Focus on the same words with the same activity each day. Keep the words simple. Keep sentences short. Pause before repeating the action or giving the desired object to encourage your child to repeat the word.
7. Encourage imitation with songs.
Many songs have motions that go along with them. “If You’re Happy and You Know It” (clap your hands, stomp your feet), ‘Itsy Bitsy Spider’ etc. Something about music engages children in ways that encourage them to attend to your mouth and movements.
Just read your articles about autism and apraxia. Very useful articles and has information i haven’t been able to find on the internet! I thought my son had apraxia as he says no words but he really tries to repeat things he will concentrate hard look at my mouth expressions and then try say it but all that comes out is “ahhhh” he tries again and becomes very frustrated. He doesn’t say any words on a day to day basis he turned 3 few weeks ago. He said “happy” at age 1 and “bye” twice at age 2 and “mummy” yesterday (so like 1 new word a year). He has great eye contact. Doesnt line up toys, he plays with everything and doesn’t fixate on any particular 1 toy. Some instructions he follows, others he doesnt. He points at anything he wants. On quizzes he knows his colors, shapes and objects. When i first downloaded the speechblubs app, he knew all the guess the words without me ever teaching him before! Its just he is not very vocal about the things he knows. The only repetitive behaviour he has is he claps alot.
He is due to be evaluated in a few weeks times. I think as a worried parent im just trying to figure it all out now which maybe is not wise.
Also he knows how to smile so probably not apraxia. Does it sound like he has autism? Also what are the signs for non verbal autism? By which age would it be determined the child is non verbal?

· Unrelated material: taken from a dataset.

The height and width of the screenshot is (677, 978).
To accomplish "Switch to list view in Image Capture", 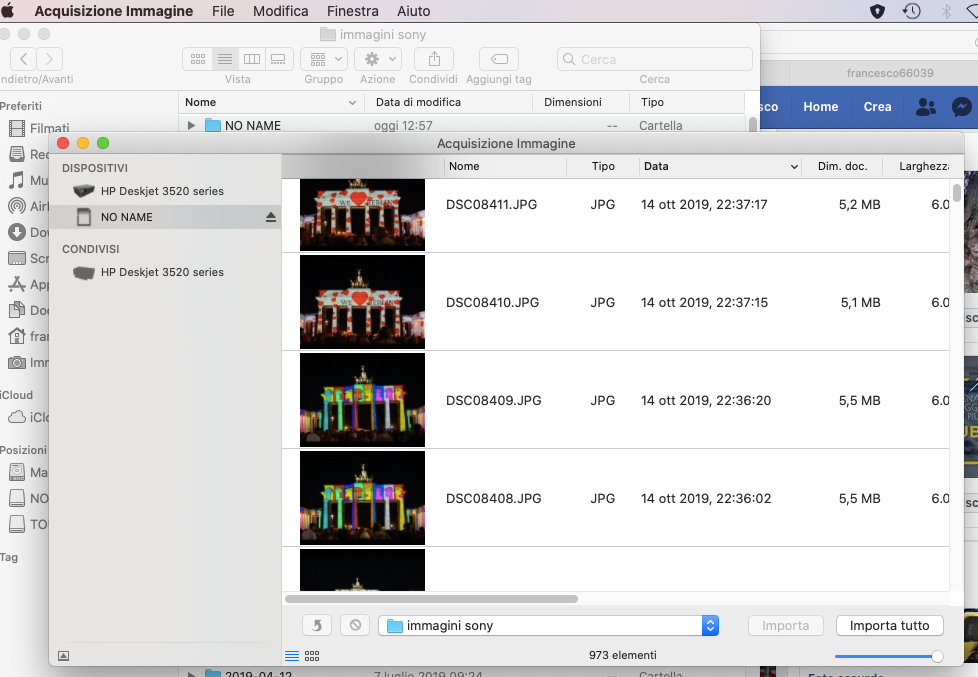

Thank you for your question and the compliment on our articles. I would suggest that you try and remain calm and see what happens when he gets evaluated. If he is going to be three and has only a few words, that can be just a speech delay. A speech delay does not mean he will be diagnosed with Autism. In children who are diagnosed with Autism, we look for specific behaviors such as:
1. Repetitive movements
2. Limited eye contact
3. Delayed/no speech or a regression in speech skills
4. Sensitivity to taste and touch
It sounds like your son is just displaying an issue with his expressive language. His understanding seems to be perfectly fine! Please keep us in the loop if you have any other questions or need clarification!